The creditors’ proposal, led by Catalyst Capital Group, was accepted by the Cirque’s board of directors and will be presented Friday to the Superior Court of Quebec.

It will need court approval in order to be considered a seed bid or "stalking horse bid"—the minimum conditions to be met for rivals filing competing bids—as part of the company's auction, a process that should reach its peak in late August.

Deprived of income since mid-March due to the pandemic, the Cirque has canceled its 44 shows around the world and laid off some 3,480 people, including 1,562 in Quebec, filing for bankruptcy protection. Its receivables total more than $1.6 billion USD.


But the creditors’ deal would weaken the company’s attachment to Quebec.

“The purchaser will maintain the international head office and the decision-making center in Montreal... for a minimum period of five years and thereafter according to the best interests of the company... as determined by the board administration,” reads the agreement, in part, between the Cirque and Spectacle Bidco, the entity that represents the creditors.

According to the document, the president and CEO of the circus company, Daniel Lamarre, will have to live in Quebec, as he currently does.

However, there is no such commitment with respect to the chair of the board of directors, Mitch Garber. Garber does live in the province now.

A now-ended takeover bid by the Cirque's current shareholders would have required that these two company heads stay in Quebec.
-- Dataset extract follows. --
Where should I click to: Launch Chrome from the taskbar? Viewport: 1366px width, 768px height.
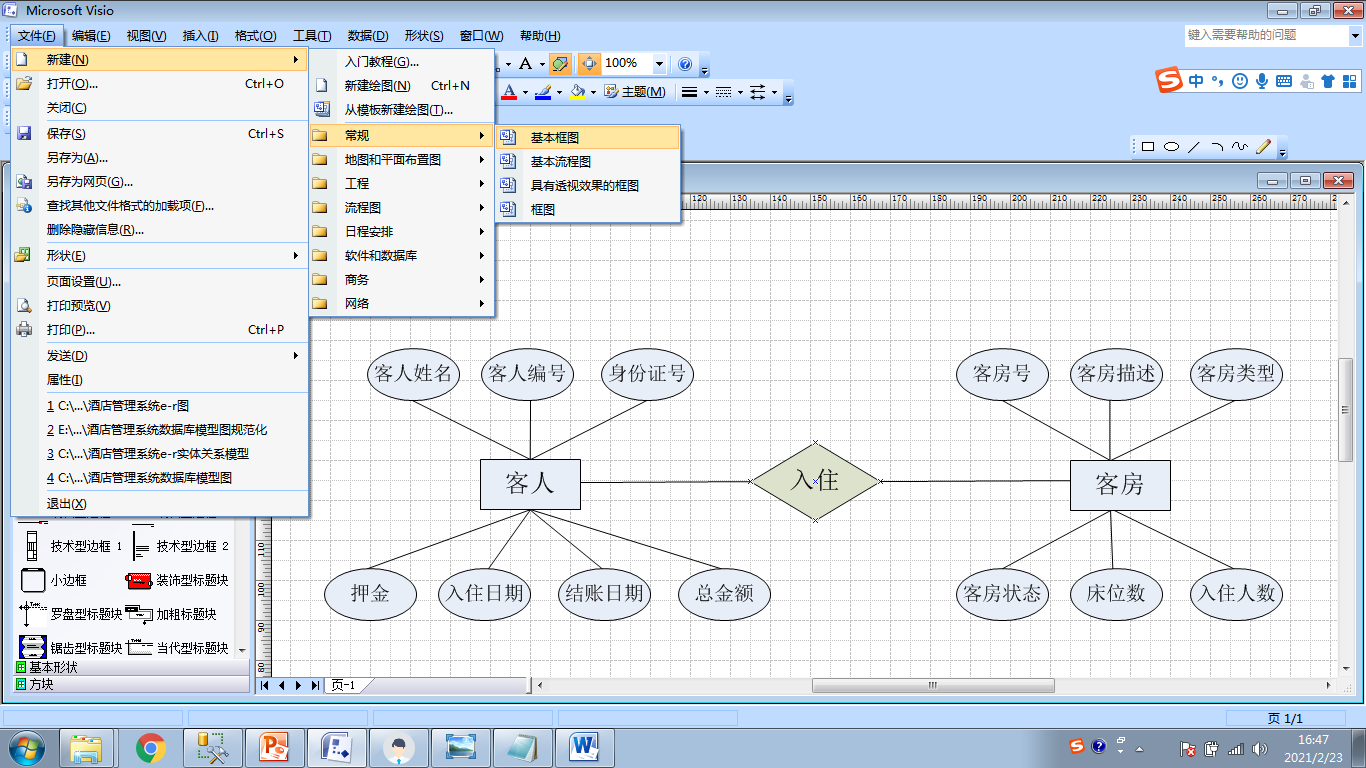(151, 747)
The shareholders are the Texan fund TPG Capital, the Chinese firm Fosun and the Caisse de depot et placement du Quebec (CDPQ).
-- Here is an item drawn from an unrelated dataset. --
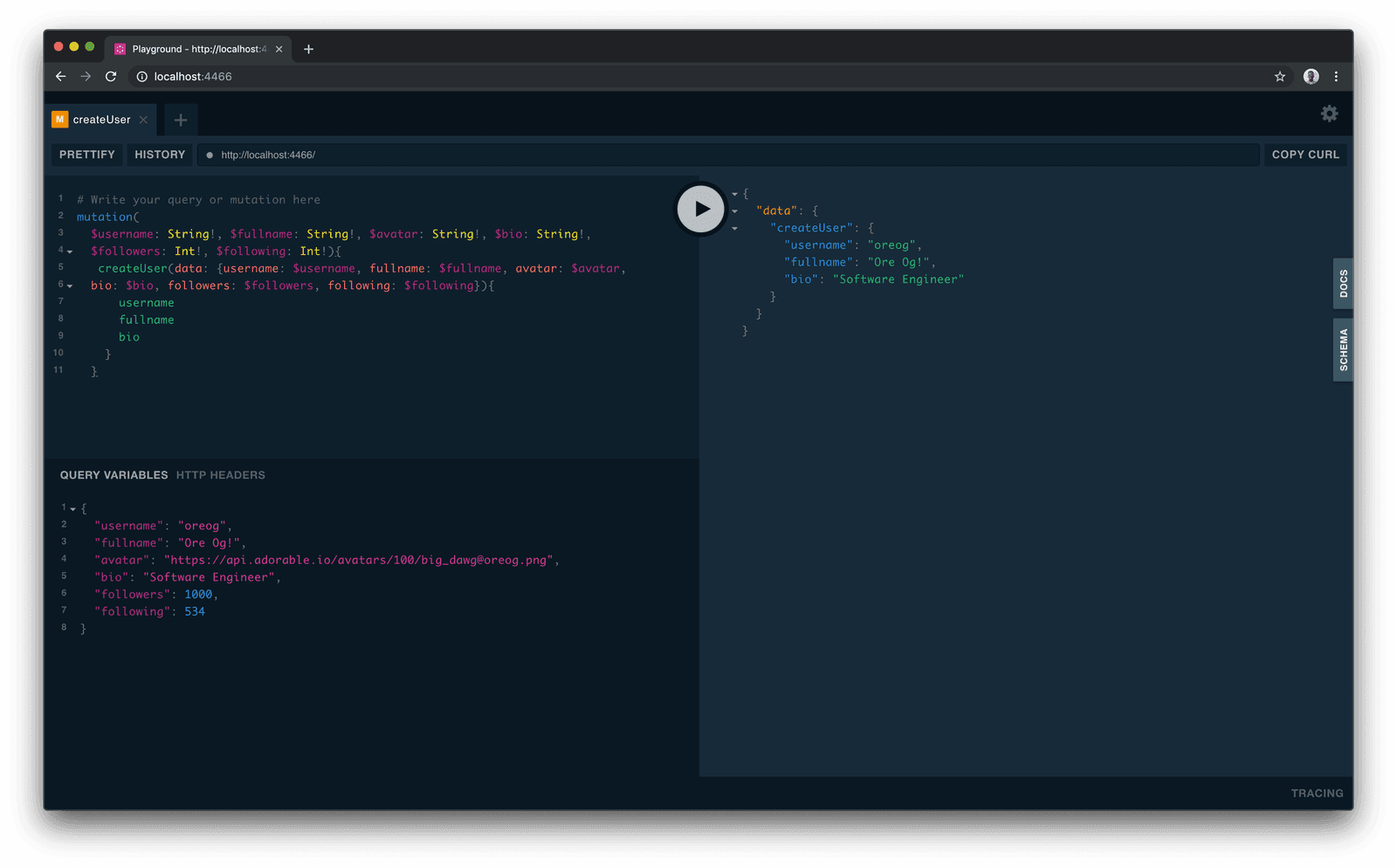Bookmark this page with the star icon
The height and width of the screenshot is (868, 1397).
1279,77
Unless they come back with a better offer, this trio risks being sidelined since their offer is now off the table.

Quebec’s Economy Minister, Pierre Fitzgibbon, said in a phone interview that the creditors’ lack of commitment to the head office location could create uncertainty.

“You’re right,” he said. “I assume (that the creditors) are people who know the Cirque and who will understand and accept that it is important to keep the decision-making center here.”
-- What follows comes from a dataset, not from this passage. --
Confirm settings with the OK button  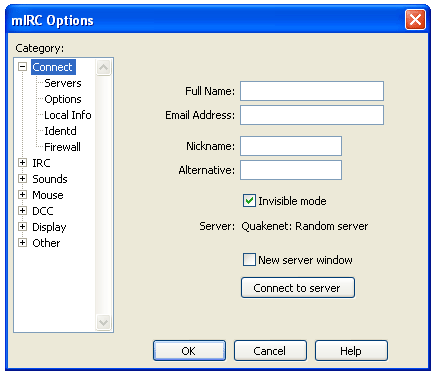click(x=189, y=351)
The lender group would inject up to $375 million in new money, according to a source familiar with the matter, but who is not authorized to speak about it publicly. 

The debt would be reduced to approximately $300 million USD, and two funds totalling $20 million USD would be set up to cover amounts owing to former workers and artisans.

“Catalyst and the group of creditors are committed to respecting the history of Cirque while preparing the company for a bright future,” said the CEO and partner of Catalyst, Gabriel de Alba.

“The lively artistic and innovative spirit of Quebec will be at the heart of our strategy.”

The now-terminated Cirque shareholders’ proposal sought to inject $300 million USD, in particular by leveraging the loan of $200 USD million offered by Investissement Québec, and it included a provision that would have enabled the Québec government to possibly buy out the foreign owners of the Cirque.

In exchange for debt restructuring, the creditors would have obtained 45 per cent of the company and an unsecured debt of US $ 50 million. However, the creditors objected to this scenario, since they would have only been reimbursed a fraction of what was owed.

As part of the auction process, other potential buyers will have until August 18 to submit an offer.


Quebecor also announced Thursday night that it would not participate in the “nearly completed legal bidding process” to take over Cirque du Soleil, though it had looked deeply into the idea.

The company, however, said it hoped the creditors would call on it for help. 

It “remains eager to contribute to the Cirque's turnaround and to leverage its experience, capital and Québec identity to do so,” it wrote in a news release.

Quebecor’s lawyer had previously said that it might be interested in a takeover. The company said Thursday it held “length discussions” with those advising the circus company’s creditors, Houlihan Lokey, until “it was forced to end them by signing a non-disclosure agreement at the request of the Cirque du Soleil.”

Cirque co-founder Guy Laliberté, who sold his latest shares as recently as February, is also studying the situation.